Nille, ou Nigle, ou Nelle, terme de blason, qui se dit d'une espéce de croix ancrée, beaucoup plus étroite & plus menuë qu'à l'ordinaire. Il y en a qui confondent Nille & Anille. Voyez croix Nillée.
NOLI me tangere, terme Latin. C'est un nom que donnent les Médecins à un ulcére malin qui vient au visage.
Nolis & Nolissement. s. m. Termes de Marine, ils signifient sur la Méditerranée la même chose que fret & affrettement sur l'Ocean. On dit aussi sur l'Ocean naulage, pour dire le fret des Navires qu'on louë pour aller en guerre, ou pour courir le bon bord; & on dit noliger & nauliser, pour dire loüer & fretter. Tout ces mots viennent du Latin naulum.
NOMBRE. s. m. quantité discrete, assemblage de plusieurs corps separez, considerez comme s'ils occupoient une certaine étenduë.
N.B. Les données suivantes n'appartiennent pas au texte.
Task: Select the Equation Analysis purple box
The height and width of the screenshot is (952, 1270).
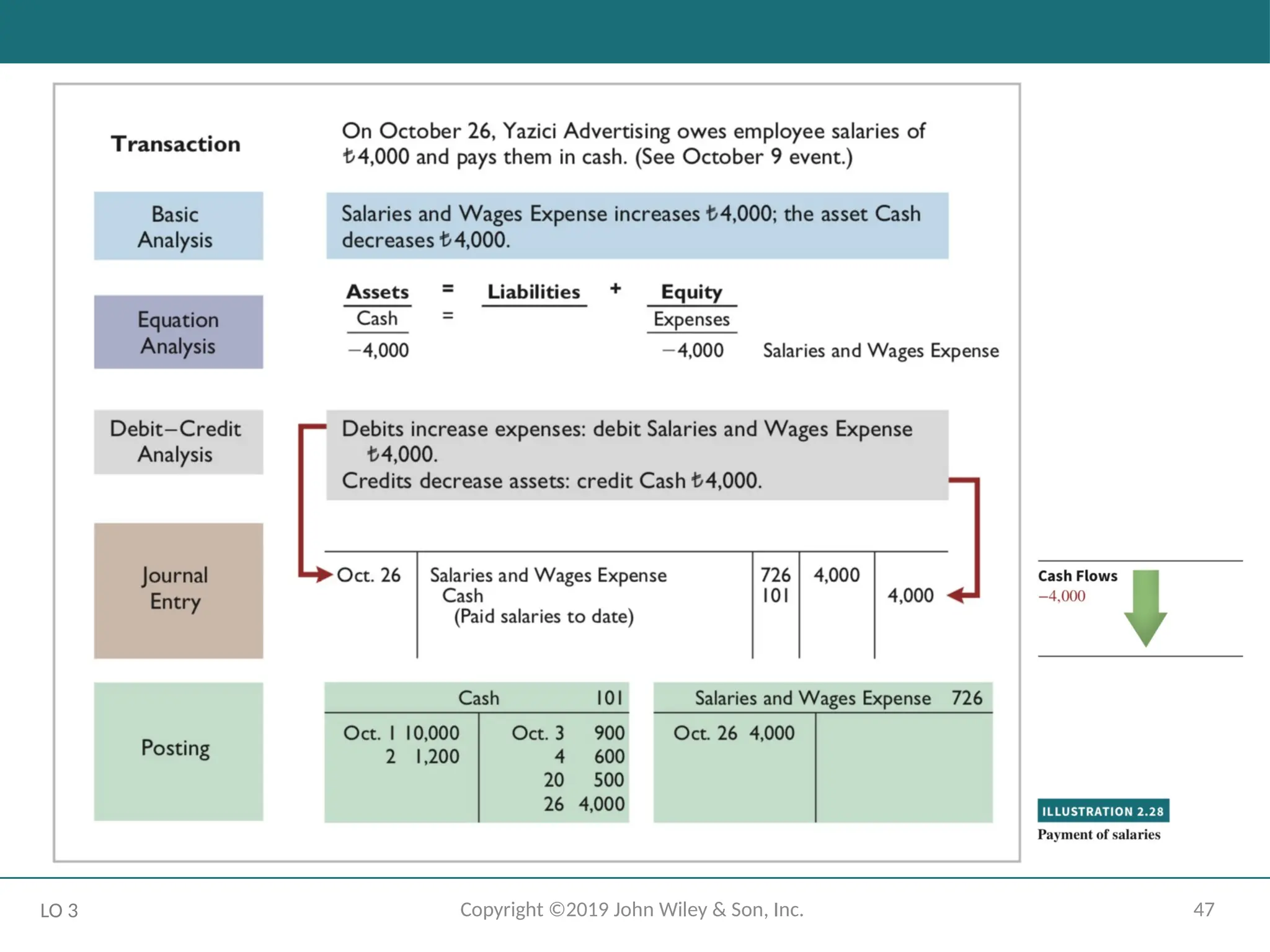Action: [178, 332]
Euclide le définit une multitude composée de plusieurs unitez. La quantité continuë est l'objet de la géometrie, la quantité discrette, celui de l'Arithmetique, ou de la science des nombres: ce mot vient du Latin numerus.
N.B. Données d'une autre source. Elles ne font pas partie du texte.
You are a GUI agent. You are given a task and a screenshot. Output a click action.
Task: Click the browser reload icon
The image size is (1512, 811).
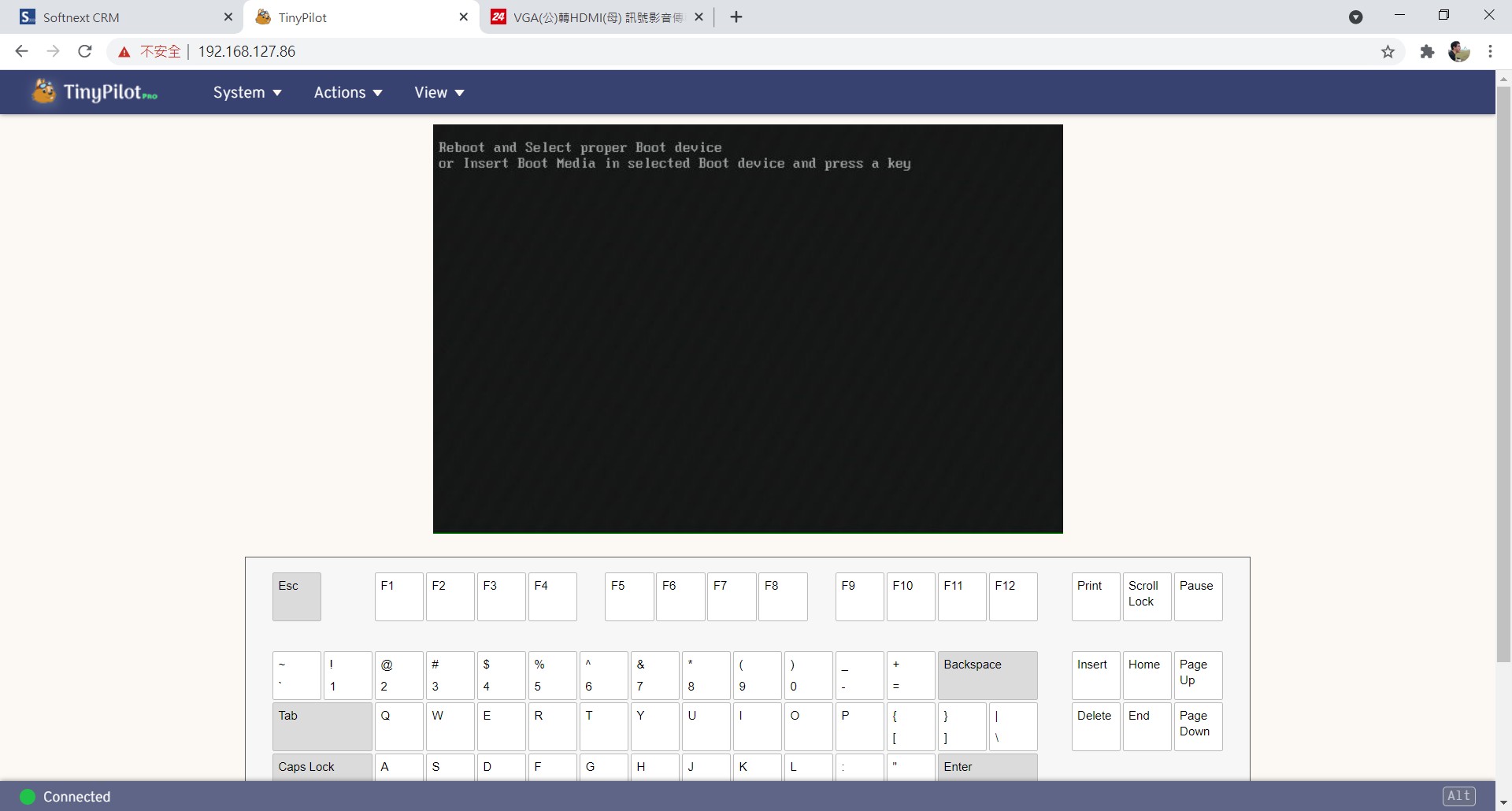[x=84, y=51]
Dieu a tout fait en nombre, poids & mesure. 2. Diophante a bien écrit des nombres. Il a été commenté par Gaspard Bachet de Meziriac, qui a fait aussi des problêmes pour deviner les nombres qu'un autre a pensé. Les mystéres des nombres de Pithagore avoient plus de vanité que de solidité, aussi bien que toutes les allégories que plusieurs Docteurs en ont voulu tirer. Voyez le traité des nombres du Sieur Freniel inseré dans les mémoires de l'Academie des sciences, où il en fait voir plusieurs belles propriétez.
Nombre, signifie particuliérement le premier caractére d'une suite de chifres, qui ne contient que des unitez; c'est un nombre simple. On commence à compter par nombre, dixaine, centaine, mille, &c. Le nombre binaire, ternaire, centenaire, se dit des caractéres qui marquent ces quantitez.